Hairspray the musical opened at the Bristol Hippodrome on Monday evening, August 6, and it is a B-I-G night out in more ways than one.

The strictly non-PC musical with its cast of singing and dancing misfits gave it some wellie as they bounced on and off the stage reaching new decibels of brilliance.

The comedic pairing of Mark Benton as Edna and Paul Rider as Wilbur Turnblad stole the show with their ‘titillation’ routine and newcomer Freya Sutton as their dance-mad daughter Tracy won pundits for her energetic performance as the kind-hearted fat girl.

The slick timings, psychedelic costumes and clever set all help to put this story of integration and segregation into a palatable social history context.

Oh boy, it is good.

With its brand placement, pleasantly plump people and bad hair days it’s a hoot.
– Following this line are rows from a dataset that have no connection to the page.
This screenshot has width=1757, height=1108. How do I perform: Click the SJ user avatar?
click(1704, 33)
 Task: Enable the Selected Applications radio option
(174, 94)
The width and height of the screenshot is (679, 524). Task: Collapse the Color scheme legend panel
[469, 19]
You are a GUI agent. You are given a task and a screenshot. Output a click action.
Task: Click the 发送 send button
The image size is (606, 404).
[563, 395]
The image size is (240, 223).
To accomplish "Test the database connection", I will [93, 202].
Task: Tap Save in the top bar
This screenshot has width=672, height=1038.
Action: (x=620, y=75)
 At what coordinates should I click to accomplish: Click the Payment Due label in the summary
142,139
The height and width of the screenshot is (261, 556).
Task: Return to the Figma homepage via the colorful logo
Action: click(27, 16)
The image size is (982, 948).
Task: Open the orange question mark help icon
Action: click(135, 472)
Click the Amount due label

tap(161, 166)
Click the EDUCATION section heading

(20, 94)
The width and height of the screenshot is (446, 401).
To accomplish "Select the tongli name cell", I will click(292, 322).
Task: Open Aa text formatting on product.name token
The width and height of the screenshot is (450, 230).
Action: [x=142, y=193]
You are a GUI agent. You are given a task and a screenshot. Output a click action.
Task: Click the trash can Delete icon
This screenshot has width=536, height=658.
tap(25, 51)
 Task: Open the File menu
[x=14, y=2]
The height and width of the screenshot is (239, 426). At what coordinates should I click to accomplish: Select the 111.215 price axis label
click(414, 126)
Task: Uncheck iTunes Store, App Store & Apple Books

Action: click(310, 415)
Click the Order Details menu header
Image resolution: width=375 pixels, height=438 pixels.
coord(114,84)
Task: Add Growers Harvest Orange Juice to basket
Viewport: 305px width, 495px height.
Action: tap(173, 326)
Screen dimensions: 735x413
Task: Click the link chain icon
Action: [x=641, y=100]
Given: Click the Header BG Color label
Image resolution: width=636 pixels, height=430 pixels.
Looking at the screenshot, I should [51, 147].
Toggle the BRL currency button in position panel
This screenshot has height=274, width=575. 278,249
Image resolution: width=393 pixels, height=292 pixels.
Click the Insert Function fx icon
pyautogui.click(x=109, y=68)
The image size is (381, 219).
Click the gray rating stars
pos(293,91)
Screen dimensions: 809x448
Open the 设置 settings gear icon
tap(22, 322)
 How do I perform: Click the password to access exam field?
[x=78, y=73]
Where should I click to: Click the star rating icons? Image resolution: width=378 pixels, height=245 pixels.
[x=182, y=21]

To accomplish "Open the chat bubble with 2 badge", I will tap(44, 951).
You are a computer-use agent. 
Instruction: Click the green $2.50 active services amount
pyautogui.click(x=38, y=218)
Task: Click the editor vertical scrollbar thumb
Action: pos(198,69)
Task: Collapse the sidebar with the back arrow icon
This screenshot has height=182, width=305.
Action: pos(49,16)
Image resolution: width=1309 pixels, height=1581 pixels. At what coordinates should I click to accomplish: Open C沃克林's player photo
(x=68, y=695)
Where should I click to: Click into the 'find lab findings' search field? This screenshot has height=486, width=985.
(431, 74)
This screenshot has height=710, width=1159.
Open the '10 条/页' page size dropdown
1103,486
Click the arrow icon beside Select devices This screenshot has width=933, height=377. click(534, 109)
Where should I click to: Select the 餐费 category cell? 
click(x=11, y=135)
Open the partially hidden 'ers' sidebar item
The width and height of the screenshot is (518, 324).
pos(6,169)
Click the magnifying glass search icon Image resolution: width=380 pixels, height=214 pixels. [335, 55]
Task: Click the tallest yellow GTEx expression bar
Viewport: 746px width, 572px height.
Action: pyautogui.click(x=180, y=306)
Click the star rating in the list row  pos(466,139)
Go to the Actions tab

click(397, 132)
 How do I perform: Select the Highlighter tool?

Nailsea Musicals thespian Simon Webb, who lives in Clevedon, said: “I had a really good sing-song to cheesy Hairspray songs and embarrassed myself by knowing every word to You Can’t Stop The Beat.

“I had a sing-off with the girl sat next to me and I won...my throat hurts now.”

Portishead dispense optician Madeline Middleton, who lives in Nailsea, said: “I went last year when Michael Ball of Love Changes Everything fame played the mum Edna Turnblad and I thought that was good but this production is even better.”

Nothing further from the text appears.